1

I am creating some tar file on a remote server and I want to be able to get it to my machine. Due to security reasons I can't use FTP on that server.

So how I see it, I have two options:

  1. get the file (as file) in some other way and then use tarfile library - if so, I need help with getting the file without FTP.

  2. get the content of the file and then extract it.

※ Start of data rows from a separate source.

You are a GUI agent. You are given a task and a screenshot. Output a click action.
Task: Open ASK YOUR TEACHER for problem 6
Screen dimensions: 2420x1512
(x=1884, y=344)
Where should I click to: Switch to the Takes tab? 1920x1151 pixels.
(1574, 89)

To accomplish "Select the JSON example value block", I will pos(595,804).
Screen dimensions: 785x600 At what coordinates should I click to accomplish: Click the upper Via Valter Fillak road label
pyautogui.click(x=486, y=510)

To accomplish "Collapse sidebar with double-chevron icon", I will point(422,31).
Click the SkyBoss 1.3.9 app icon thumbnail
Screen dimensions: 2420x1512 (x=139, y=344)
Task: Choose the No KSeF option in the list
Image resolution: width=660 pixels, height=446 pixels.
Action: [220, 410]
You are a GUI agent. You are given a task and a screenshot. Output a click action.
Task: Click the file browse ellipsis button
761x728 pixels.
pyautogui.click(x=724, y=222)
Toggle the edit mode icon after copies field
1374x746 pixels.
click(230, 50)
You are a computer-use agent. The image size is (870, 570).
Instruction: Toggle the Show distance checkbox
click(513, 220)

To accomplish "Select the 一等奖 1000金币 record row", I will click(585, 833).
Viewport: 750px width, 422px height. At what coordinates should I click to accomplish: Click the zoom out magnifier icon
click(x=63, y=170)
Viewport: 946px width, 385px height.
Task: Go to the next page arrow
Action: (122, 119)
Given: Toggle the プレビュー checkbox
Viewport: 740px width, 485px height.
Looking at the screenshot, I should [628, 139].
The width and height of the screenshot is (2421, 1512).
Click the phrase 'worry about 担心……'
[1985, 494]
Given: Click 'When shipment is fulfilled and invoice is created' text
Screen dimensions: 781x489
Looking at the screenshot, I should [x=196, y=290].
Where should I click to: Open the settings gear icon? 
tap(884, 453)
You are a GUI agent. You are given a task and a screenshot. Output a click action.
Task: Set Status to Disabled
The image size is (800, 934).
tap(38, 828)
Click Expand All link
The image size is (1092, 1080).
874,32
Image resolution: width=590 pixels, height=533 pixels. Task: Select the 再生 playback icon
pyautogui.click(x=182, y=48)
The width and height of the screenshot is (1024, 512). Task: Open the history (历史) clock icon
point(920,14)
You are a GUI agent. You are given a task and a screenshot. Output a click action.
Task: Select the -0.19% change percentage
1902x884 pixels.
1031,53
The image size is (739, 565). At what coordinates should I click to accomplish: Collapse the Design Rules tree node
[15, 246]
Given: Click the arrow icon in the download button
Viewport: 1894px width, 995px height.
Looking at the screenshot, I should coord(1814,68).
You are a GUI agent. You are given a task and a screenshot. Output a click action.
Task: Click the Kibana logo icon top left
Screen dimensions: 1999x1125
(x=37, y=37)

If there is another way, I would like to hear it.

import spur

#creating the connection
shell = spur.SshShell(
    hostname=unix_host,
    username=unix_user,
    password=unix_password,
    missing_host_key=spur.ssh.MissingHostKey.accept
    )

# running ssh command that is creating a tar file on the remote server
with shell:
    command = "tar -czvf test.gz test"
    shell.run(
        ["sh", "-c", command],
        cwd=unix_path
        )

    # getting the content of the tar file to gz_file_content
    command = "cat test.gz"
    gz_file_content = shell.run(
        ["sh", "-c", command],
        cwd=unix_path
        )

More info: My project is running on a virtualenv. I am using Python 3.4.

2
  • if you have ssh, then maybe you have scp or sftp. Commented Mar 21, 2017 at 9:41
  • Don't use missing_host_key=spur.ssh.MissingHostKey.accept! You are losing protection against Man-in-the-middle attacks! Commented Mar 21, 2017 at 10:06

1 Answer 1

2

If you have SSH access, you have SFTP access for 99%.

So you can use the SFTP to download the file. See Download files over SSH using Python.


Or once you are using spur, see its SshShell.open method:

For instance, to copy a binary file over SSH, assuming you already have an instance of SshShell:

with ssh_shell.open("/path/to/remote", "rb") as remote_file:
    with open("/path/to/local", "wb") as local_file:
        shutil.copyfileobj(remote_file, local_file)

The SshShell.open method uses SFTP under the hood (via Paramiko library).